* _Written tasks_:
A: In the SPARC utilities excerpt below, list the name of every function defined with the keyword "fun".
B: According to the SPARC utilities excerpt below, how many conditions can the SPARC processor branch on?
C: Write the next few sentences of the SPARC utilities excerpt below, starting after its final sentence.

* _Excerpt_:
There are two ways to do this, and we show both of them.
The definition of get instantiates the zero-extension
operator zx explicitly with the size of its argument and result.
The definition of get' simply says that it returns a 64-bit value.
The resulting functions are equivalent.
<SPARC utilities>+= (U->) [<-D->]
module Reg64 is
fun set (reg, n) is Y := n@bits[32 bits at 32] | $r[reg] := n@bits[32 bits at 0]
fun get reg is bitInsert {wide is zx #32 #64 $r[reg], lsb is 32} Y
fun get' reg is bitInsert {wide is zx $r[reg], lsb is 32} Y : #64 bits
end
Definesget,get',set(links are to index).
The syntax for bitInsert could probably be improved.
The multiply instructions produce a 64-bit result, and they have their own way of setting condition codes, so we define another pair of auxiliary functions.
<SPARC utilities>+= (U->) [<-D->]
fun multiply (mul, rs1, r_o_i, rd, {set_codes}) is
let val result is mul($r[rs1], r_o_i)
in Reg64.set(rd, result) | set_codes --> set_cc (result, ?, ?)
end
fun mul_cc(result) is set_cc(result, ?, ?)
Definesmul_cc,multiply(links are to index).
An undefined, rather than unspecified, value is the right thing for the V and C bits, because the manual says that ``specification of this condition code may change in a future revision to the architecture. Software should not test this condition code.''
<instruction defaults>+= (U->) [<-D->]
[u s]^mul^["" cc] (rs1, reg_or_imm, rd) is
multiply([mulu muls], rs1, reg_or_imm, rd, {set_codes is [false true]})
The SPARC processor can branch on any of 16 conditions, each of which
is a function of the 4 condition-code bits.
Here, we give the tests abstractly, without showing the functions.
The val declaration of the 16 tests hides the previous declaration
of the same identifiers as RTL operators.

* _Collected material_:
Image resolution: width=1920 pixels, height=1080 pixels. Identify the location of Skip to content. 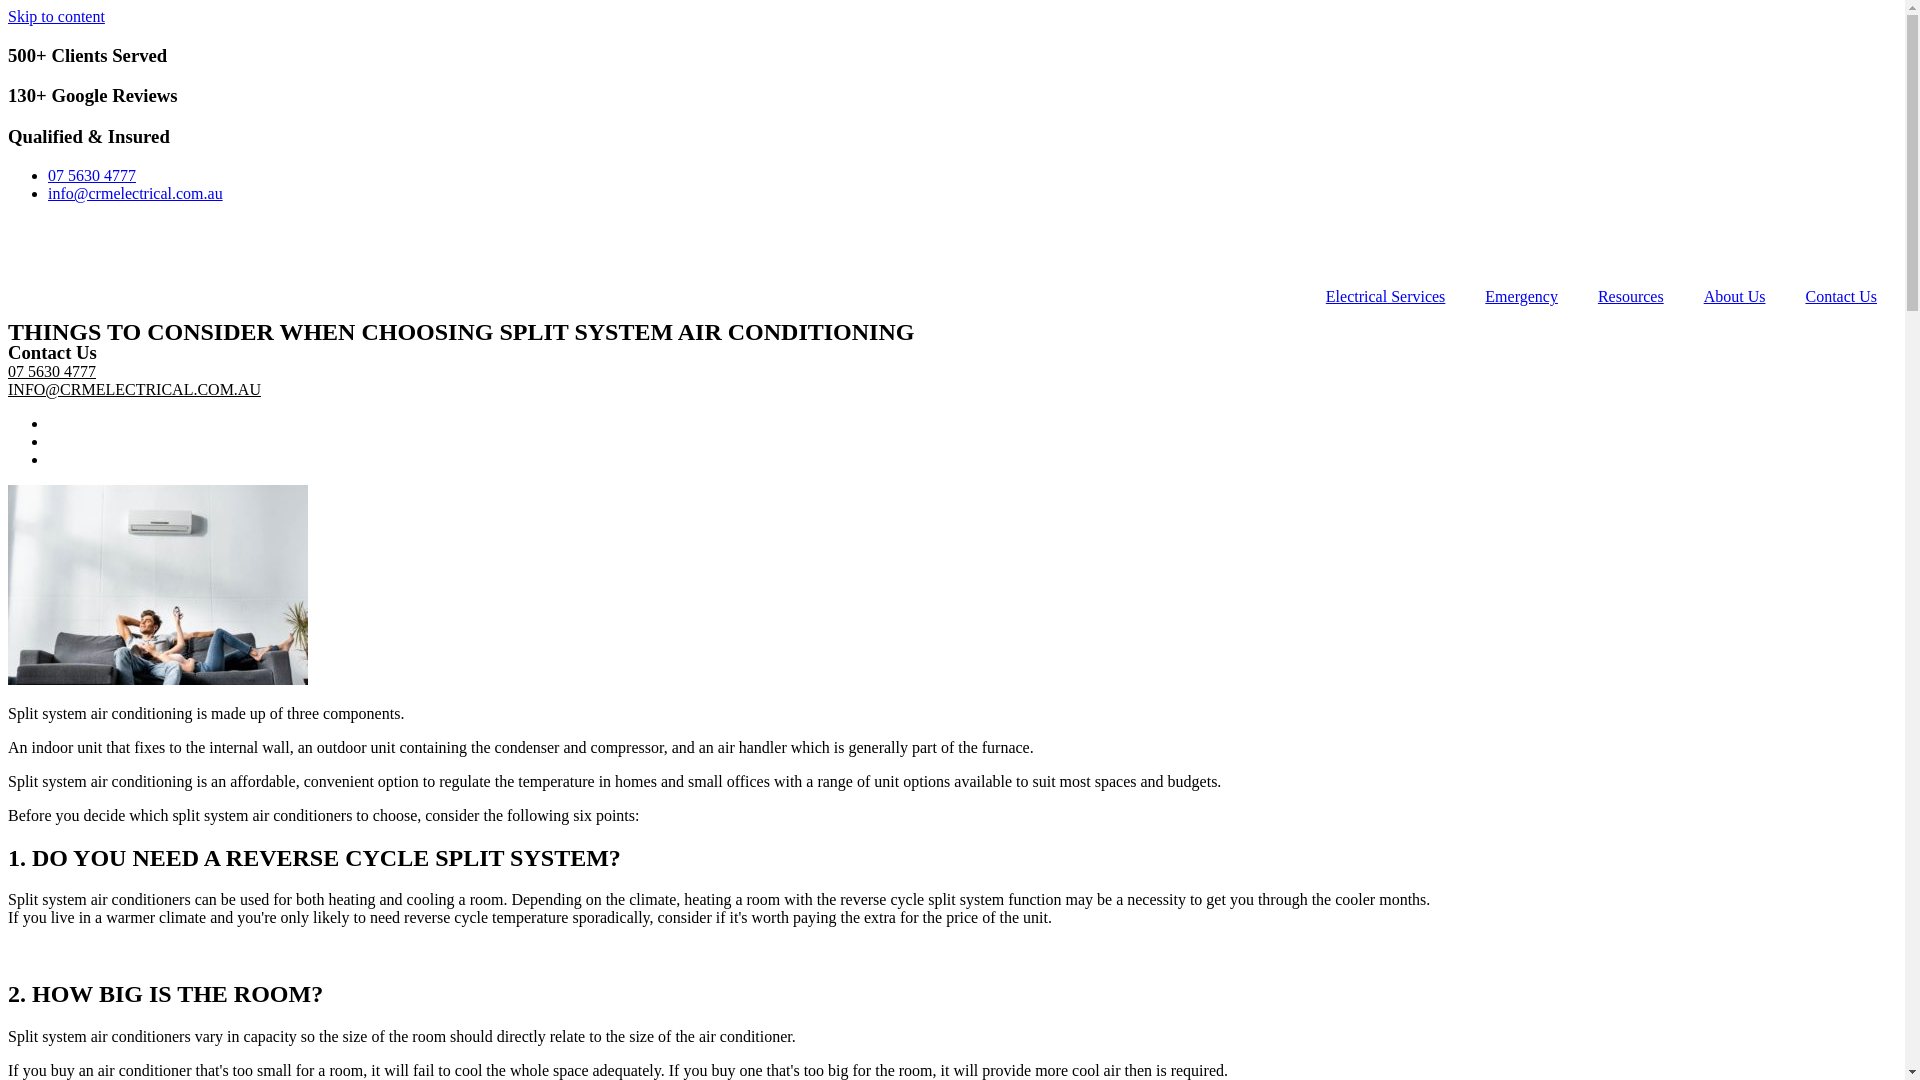
(56, 16).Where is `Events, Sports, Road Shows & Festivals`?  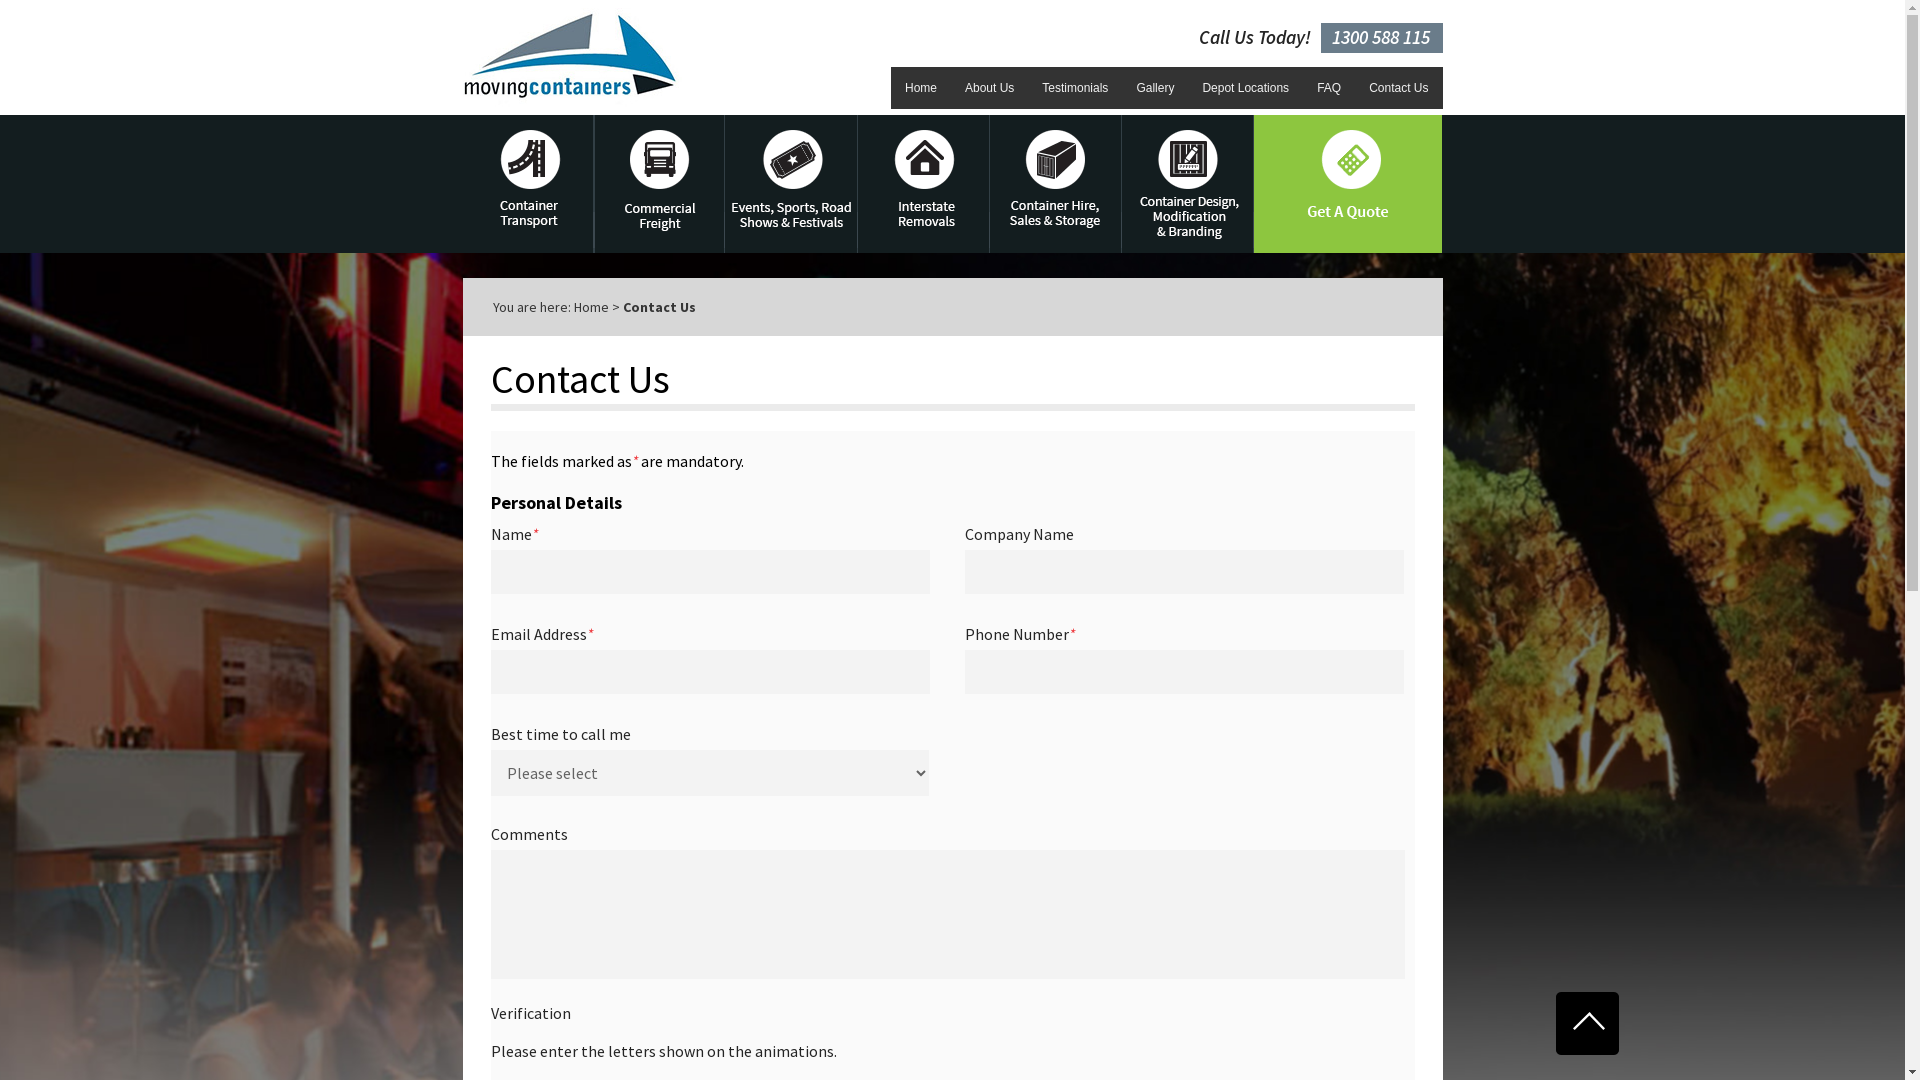
Events, Sports, Road Shows & Festivals is located at coordinates (790, 184).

* _Set of answers_:
A: set, get, get', multiply, mul_cc

B: 16 conditions.

C:
<SPARC utilities ((simple))>+= [<-D->]
module IccTest is
rtlop [A N NE E G LE GE L GU LEU CC CS POS NEG VC VS] : #4 bits -> bool
val [A N NE E G LE GE L GU LEU CC CS POS NEG VC VS] is
[A N NE E G LE GE L GU LEU CC CS POS NEG VC VS] ICC : bool
val tests is {A is A, N is N, NE is NE, E is E, G is G, LE is LE, GE is GE,
L is L, GU is GU, LEU is LEU, CC is CC, CS is CS, POS is POS,
NEG is NEG, VC is VC, VS is VS}
end
DefinesA,CC,CS,E,G,GE,GU,L,LE,LEU,N,NE,NEG,POS,tests,VC,VS(links are to index).
Here, we define the test conditions as specified in the manual.
We let Z, N, V, and C stand for the proper bits within
the condition code, and we use or, xor, and not
as
bit operations, not boolean operations.
Finally, after all the bit computations, we use the utility function
bool to turn the result into a boolean, so it can be used as a guard.
<SPARC utilities ((full))>+= [<-D->]
module IccTest is
val [A N NE E G LE GE L GU LEU CC CS POS NEG VC VS] is
let val [Z N V C] is [icc.Z icc.N icc.V icc.C]
val not is com -- make usage conform to manual
infixn 3 [or xor]
in bool [ 1 0
(not Z) Z
(not (Z or (N xor V))) (Z or (N xor V))
(not (N xor V)) (N xor V)
(not (C or Z)) (C or Z)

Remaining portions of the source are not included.